* _About this task_: Leave the pictures out and restate every line below exactly.

* _Data supplied_:
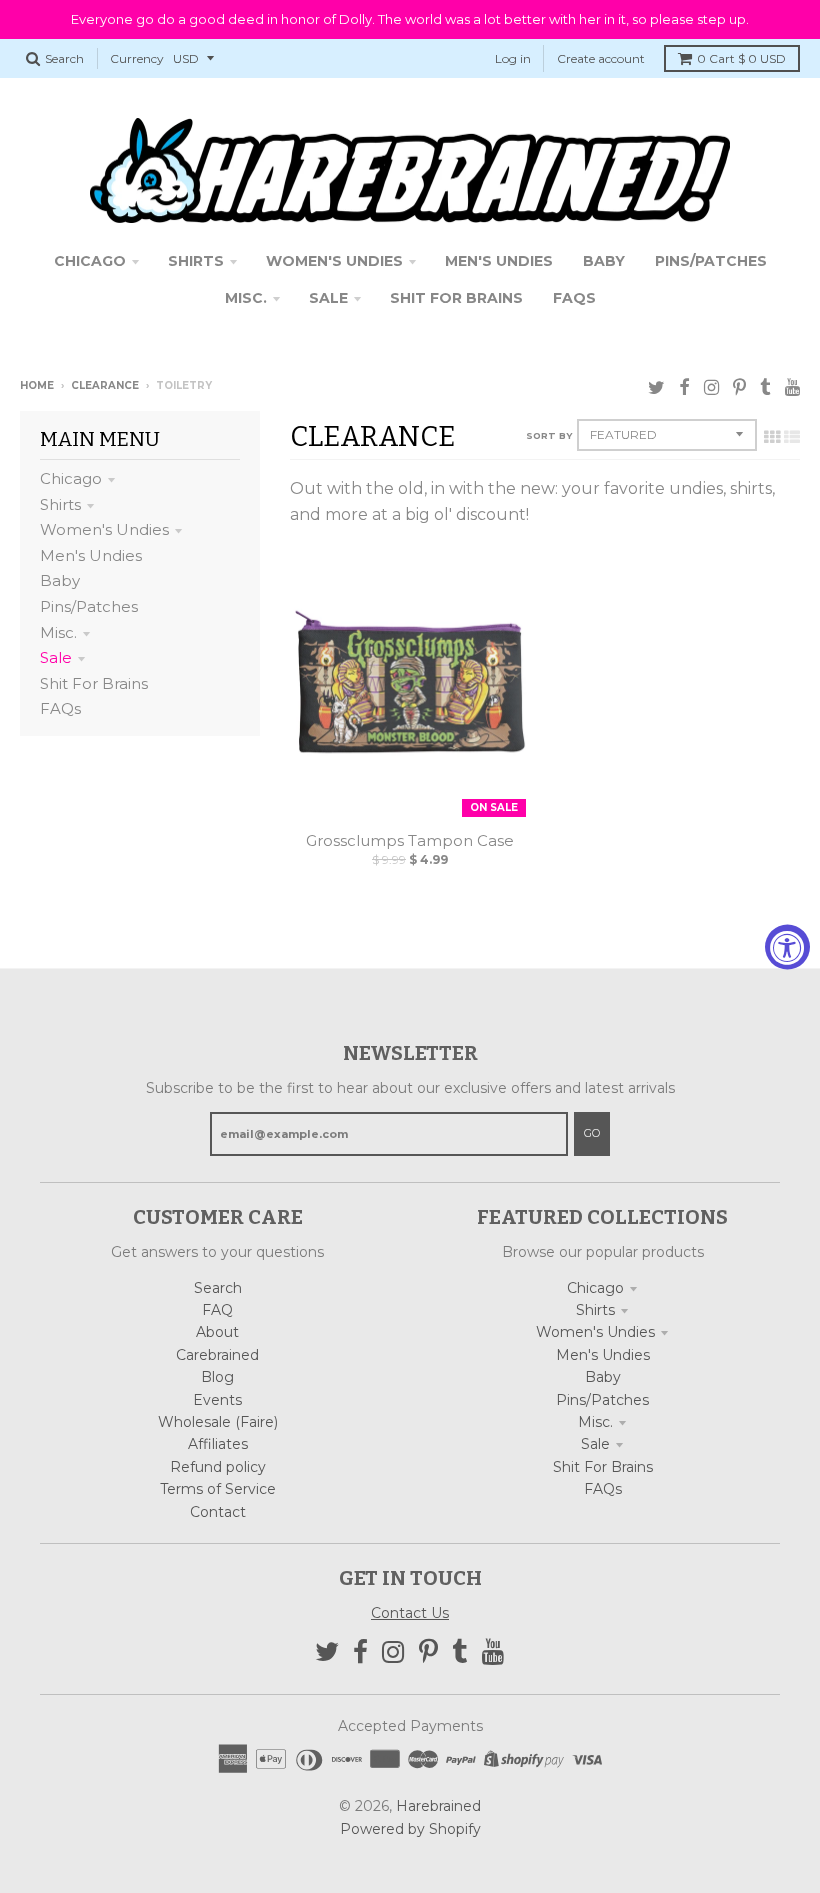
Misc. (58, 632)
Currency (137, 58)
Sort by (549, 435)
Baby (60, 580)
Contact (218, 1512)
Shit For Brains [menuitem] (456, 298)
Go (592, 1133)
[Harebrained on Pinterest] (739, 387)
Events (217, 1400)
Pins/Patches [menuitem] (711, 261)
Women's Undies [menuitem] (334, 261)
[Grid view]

* _Reply_:
Misc. (58, 632)
Currency (137, 58)
Sort by (549, 435)
Baby (60, 580)
Contact (218, 1512)
Shit For Brains [menuitem] (456, 298)
Go (592, 1133)
[Harebrained on Pinterest] (739, 387)
Events (217, 1400)
Pins/Patches [menuitem] (711, 261)
Women's Undies [menuitem] (334, 261)
[Grid view]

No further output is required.